READING TEXT
------------------------

This is Matt Jasper speaking about his poem, The Tip of the Iceberg, published on December 9, 2009, as the 20th installment of the Chapbook Genius series:
1.
I wrote this poem accidentally in the following way:
In my late teens, I began to hear the voices of all of the animals I had killed and stacked into barrels. At a Boston shelter, in a summer rush of unwanted cats and dogs, we injected them with sodium pentothal and then waited for the small room to go quiet so the bodies could be loaded into cardboard barrels we'd lean onto a dolly and roll down the hall to a larger refrigerated room with its own loading dock door that opened up once a week for a huge Thermo King truck that carried the chilled fur and meat away. The week I lost it there were so many cats coming through that me and this guy who was in a band called Demon Fetus tried to liven things up by racing our tippy barrels to the refrigerated room. We got there and noticed that the compressors were broken--that the bodies were starting to smell. Then I went back to clean the smaller room where the caged were injected, where the smell of animal fear could never be washed away. I began to hear growls and meows that weren't there. When new animals were brought in and killed, I noticed that they were winking at me, letting me know they were still alive. When I inhaled they grew larger.
I toyed with the idea of injecting my ankle with sodium pentothal because I'd heard it was truth serum in small doses. I let the needle scratch my skin and then squirted some of the stuff into my shoe before deciding to steal a dog and depart through the nearest emergency exit.

------------------------

MATERIAL PROVIDED

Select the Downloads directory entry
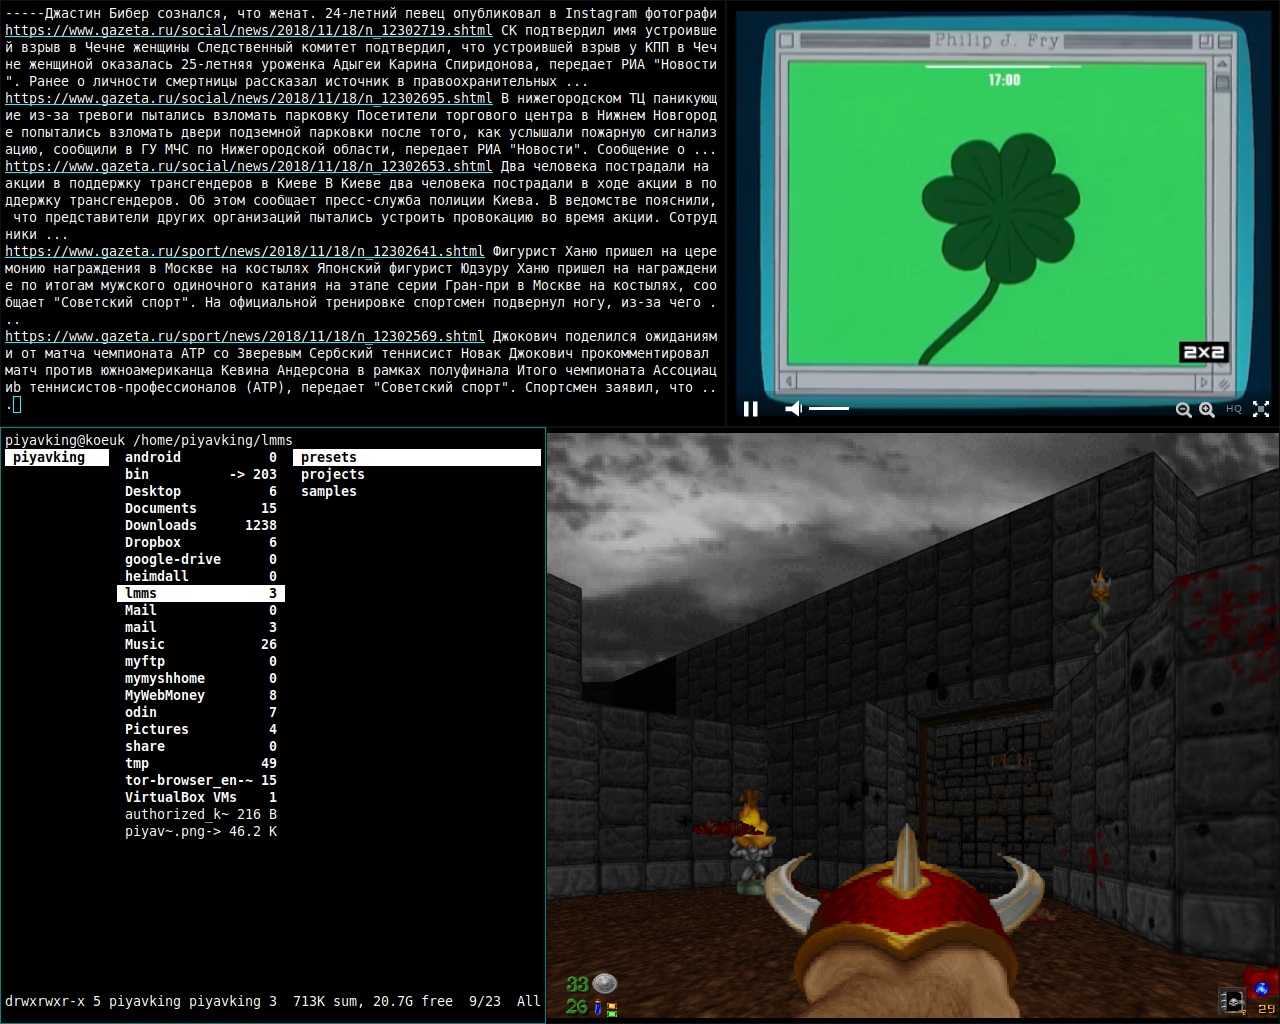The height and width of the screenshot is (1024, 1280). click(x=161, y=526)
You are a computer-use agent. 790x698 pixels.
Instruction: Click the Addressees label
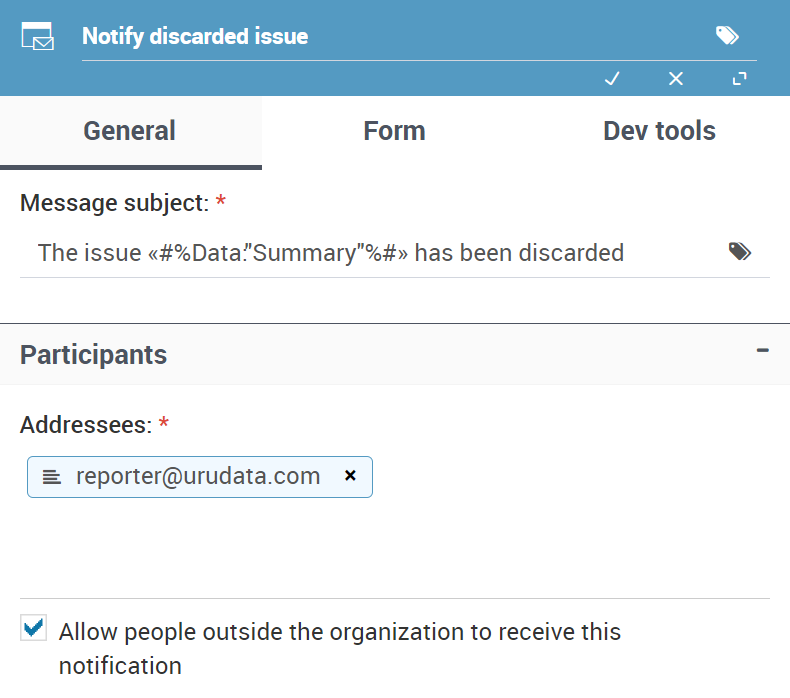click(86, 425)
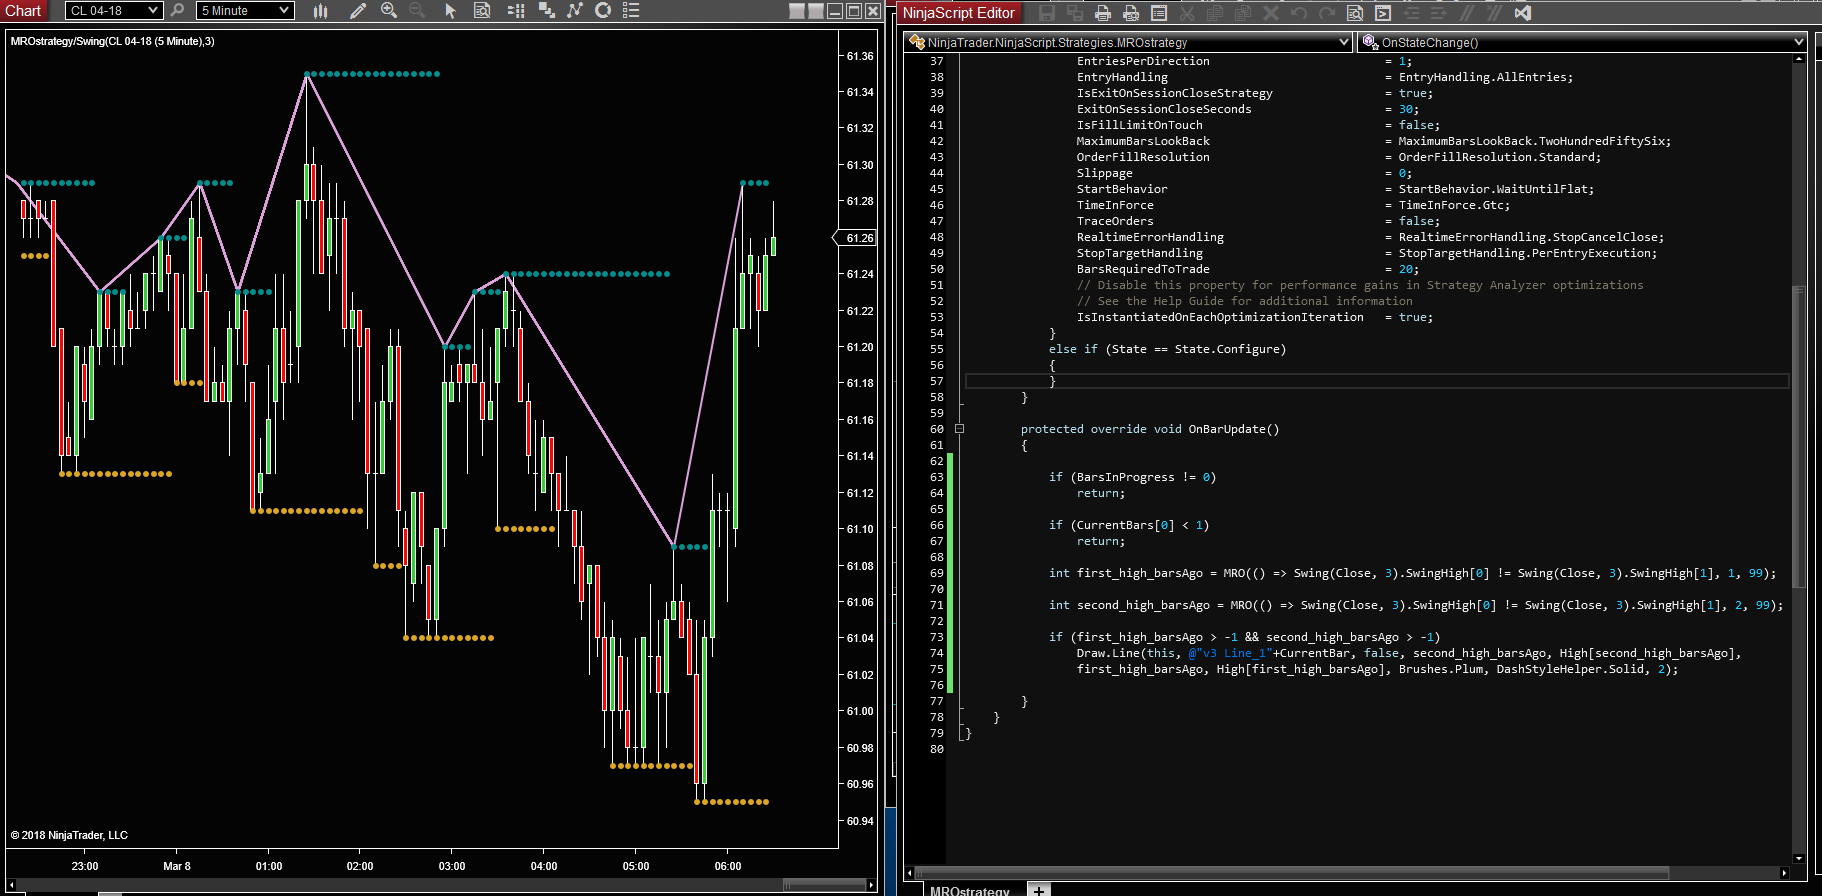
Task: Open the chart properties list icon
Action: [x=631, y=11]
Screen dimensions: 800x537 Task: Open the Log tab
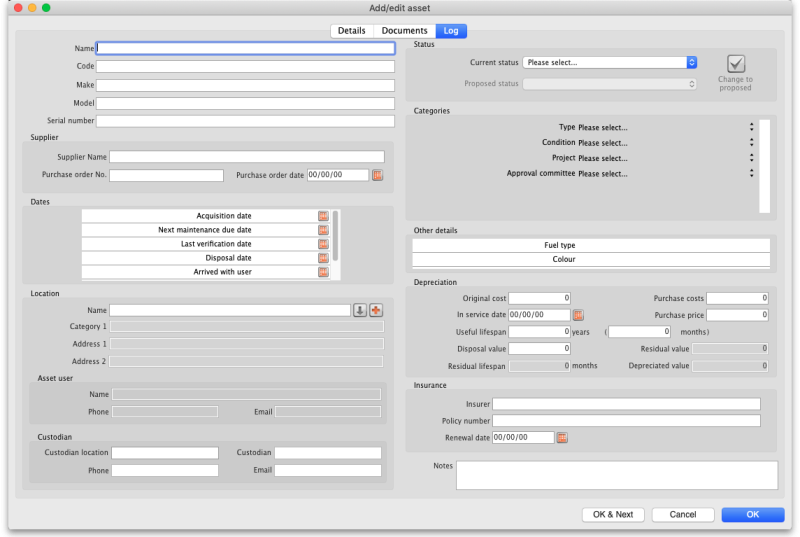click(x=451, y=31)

------------------------

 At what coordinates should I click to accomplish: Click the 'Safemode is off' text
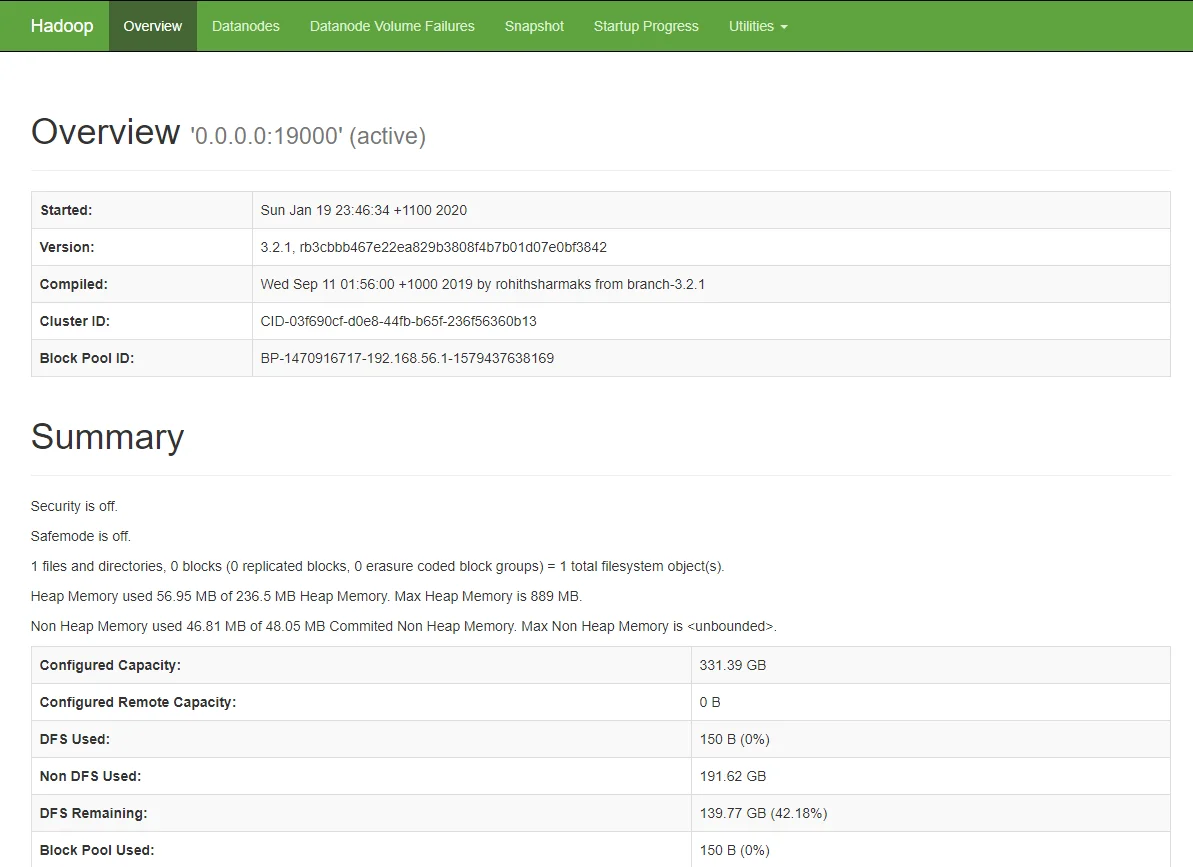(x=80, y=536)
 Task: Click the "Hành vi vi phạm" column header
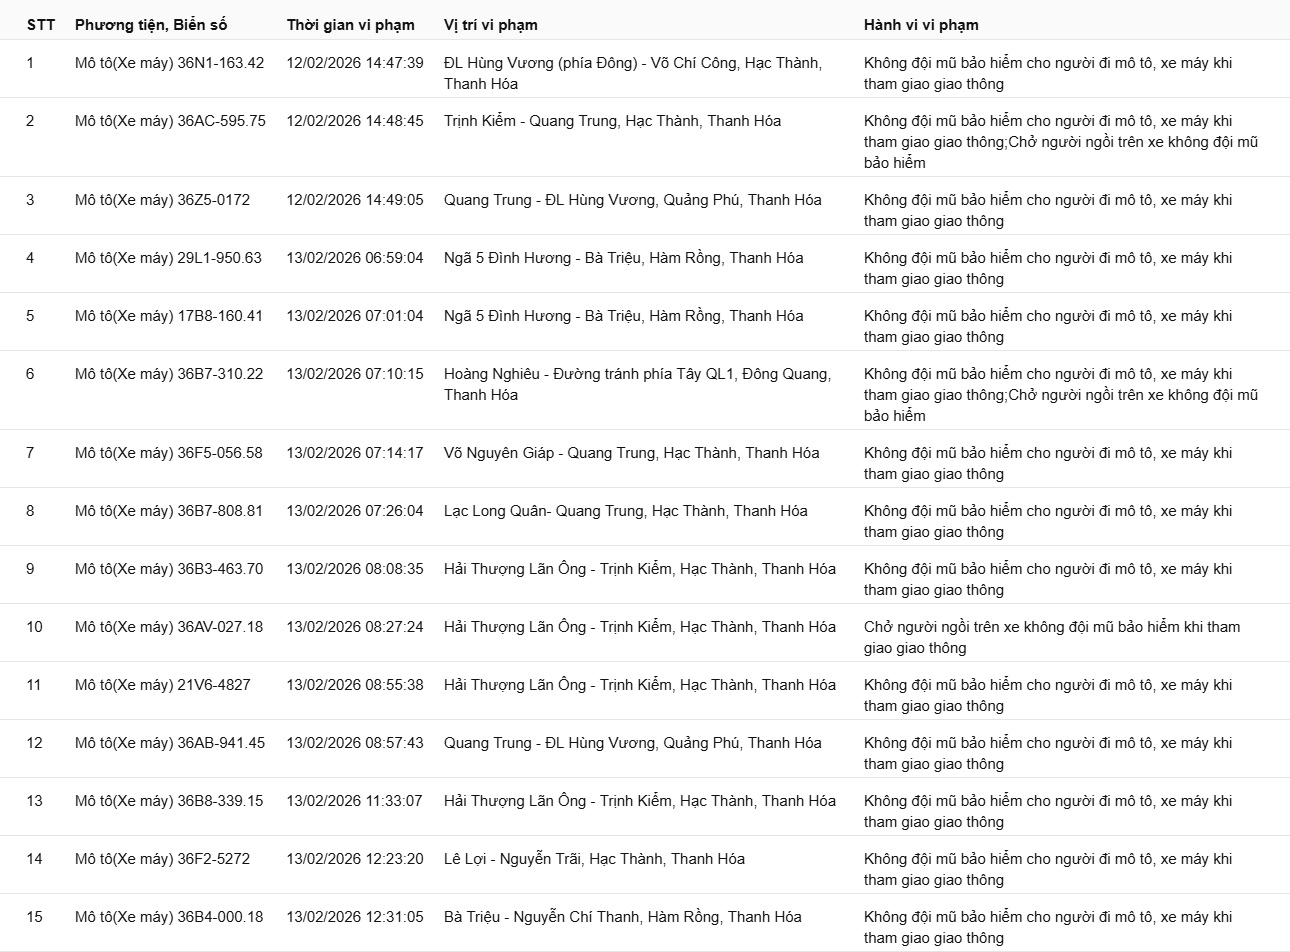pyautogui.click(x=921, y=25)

------------------------

SET OF TASKS
A – Do these statements agree with the shelter account? Answer yes or no for each, quoting the words of the text that decide it.
(i) The larger refrigerated room had its own loading dock door.
(ii) The Thermo King truck came twice a week.
(iii) The speaker injected sodium pentothal into an ankle.
B – Print the part of the shelter account between "I toyed with" and "nearest emergency exit.", inclusive.

SOLUTIONS TO THE TASKS
A –
(i) Yes: "a larger refrigerated room with its own loading dock door"
(ii) No: "opened up once a week for a huge Thermo King truck"
(iii) No: "I let the needle scratch my skin and then squirted some of the stuff into my shoe"

B –
I toyed with the idea of injecting my ankle with sodium pentothal because I'd heard it was truth serum in small doses. I let the needle scratch my skin and then squirted some of the stuff into my shoe before deciding to steal a dog and depart through the nearest emergency exit.